Because the simplest indexing scheme would have retrieved a feature that is 
not in the requested set, it is clear that choice of the size of the tile is important. In 
most cases the default tile size will result in adequate results. If you make the tiles 
too large, as in this case, you retrieve excess features, but if you make them too 
small, you create a much larger index table; searching that table slows retrieval 
down. More complex indexing systems support three levels of tile sizes where 
there are three index tables and the one searched is determined by how far out 
you are zoomed in the display. So if you draw a large query window with the 
entire area of interest in view, the largest tile is searched, but if you draw a small 
window, the search accesses the index table based on the smallest of the tiles. If you 
have literally hundreds of thousands of features to search and typically are zoomed 
into a small set of x/x ranges (zoom levels), you could set up the tiling system to 
approximate the extent of the areas displayed at these zoom levels as your three 
levels of tiling. 

Setting up the spatial indexes and correctly locating the various files that need 
access for queries is referred to as tuning the database.
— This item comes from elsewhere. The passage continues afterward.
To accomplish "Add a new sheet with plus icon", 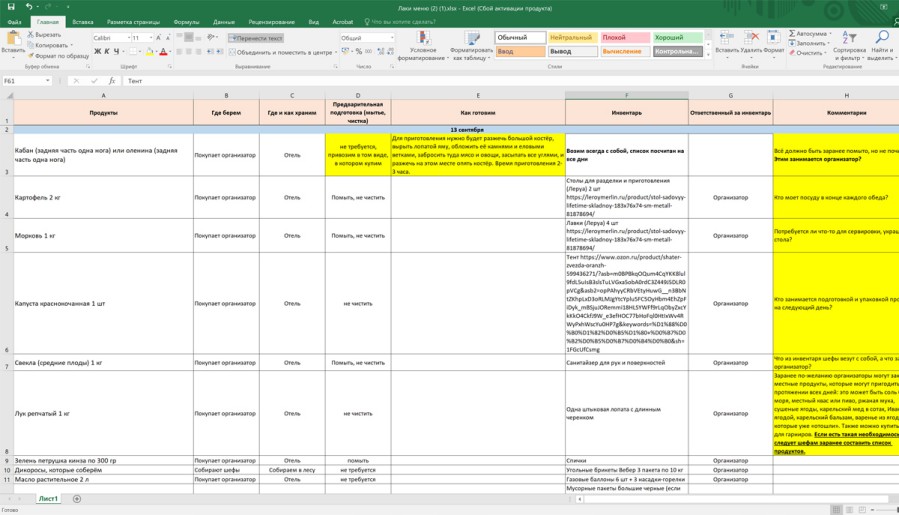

Tuning is a craft that database 
professionals excel at, and the addition of a spatial index to already existing index- 
ing schemes is something they will quickly understand and implement. Locating 
the files that are read frequently in the center of the storage medium (disk) and 
those that are read less frequently on the periphery will also speed access, as will 
partitioning or splitting very large feature tables onto several different disk storage 
devices, so long as each with its own disk controlling hardware and software.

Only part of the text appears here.